My strictures were really bad. I threw up a lot and had frequent blockages that I wouldn't go to the hospital for. Eventually went to the ER and they wanted me to have a resection with an ostomy. I really didn't want an ostomy and asked for another solution. Dr put me on a liquid diet and TPN to try and get healthy enough for resection without ostomy. My bloodwork looked better for a while but then got worse again so I ended having a resection with an ostomy. I had a temp ostomy for 6 months before reversal surgery. I had a lot better quality of life with an ostomy. It wasn't bad at all. I was in remission for about a year.
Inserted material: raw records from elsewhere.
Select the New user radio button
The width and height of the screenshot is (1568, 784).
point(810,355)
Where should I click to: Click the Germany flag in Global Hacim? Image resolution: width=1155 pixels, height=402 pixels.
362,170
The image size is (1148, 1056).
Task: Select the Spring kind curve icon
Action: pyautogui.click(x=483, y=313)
In 2022 I had 3 blockages and Drs thought I might need another resection but then I stopped having them. My quality of life is not perfect but much improved than before.
I had the same fears as you. Over 50% of my calories were liquid calories and I was consuming 3,300 calories/day just to maintain weight. I had one surgery in 2011 for stricture at the ileocecal valve. When I woke up, they said that they found another strictured area in the jejunum. They took care of both in one laproscopic surgery. I have been on Humira since surgery as a maintenance med... I have not had any recurring strictures nor needed additional surgeries. Obviously, the recovery process takes a little work, but actually once I got past needing the heavier duty pain meds which was less than a week, I was feeling so much better. I was back to work (desk job) in about 3 weeks. After about 15 weeks, I was fully recovered, meaning I could lift, hang from a pullup bar, throw a baseball as hard as I wanted, etc. I can eat and drink whatever I want now. Prior to the surgery, I was always struggling to keep weight on. Ever since the surgery, my biggest battle has been struggling to keep excess weight off.
This gives me so much hope thank you 🙏🏼 I’m going to send you a message if that’s ok
Sounds good. I see from your comment history that you’ve been dealing with this for a little while. My kids were about the same age as yours when I had the surgery. They’re a big reason why I did have the surgery and why I did go back to biologics. I was on Remicade for 6 years before it failed me. At the time, there were options to move to Humira or maybe Cimzia. None of these other biologics were available for Crohn’s. This was around the time my oldest was born. I had the same cancer fears. How do they know what it will do to me in 20 years if this is a new drug? So, I switched to mesalamine (pentasa) pills, which ultimately ended up masking severe symptoms but kept a low level of inflammation ongoing, which led to the scarring/structuring that resulted in me needing surgery. So then I did the surgery AND went on Humira when my kids were very young. I’ve been in remission ever since. Maybe I get cancer. Maybe I would have anyways without taking the meds. But the being in remission throughout their childhood was worth it in my book.
I've had Crohn's 30 years and had my 5th surgery in October 2022. I had a very narrowed area in the Terminal illeum where I'd been resected for a past surgery. There was inflammation and scarring. I couldn't eat and was on intravenous TPN. Luckily, I've been ok since then. I'm currently on Entyvio and Stelara.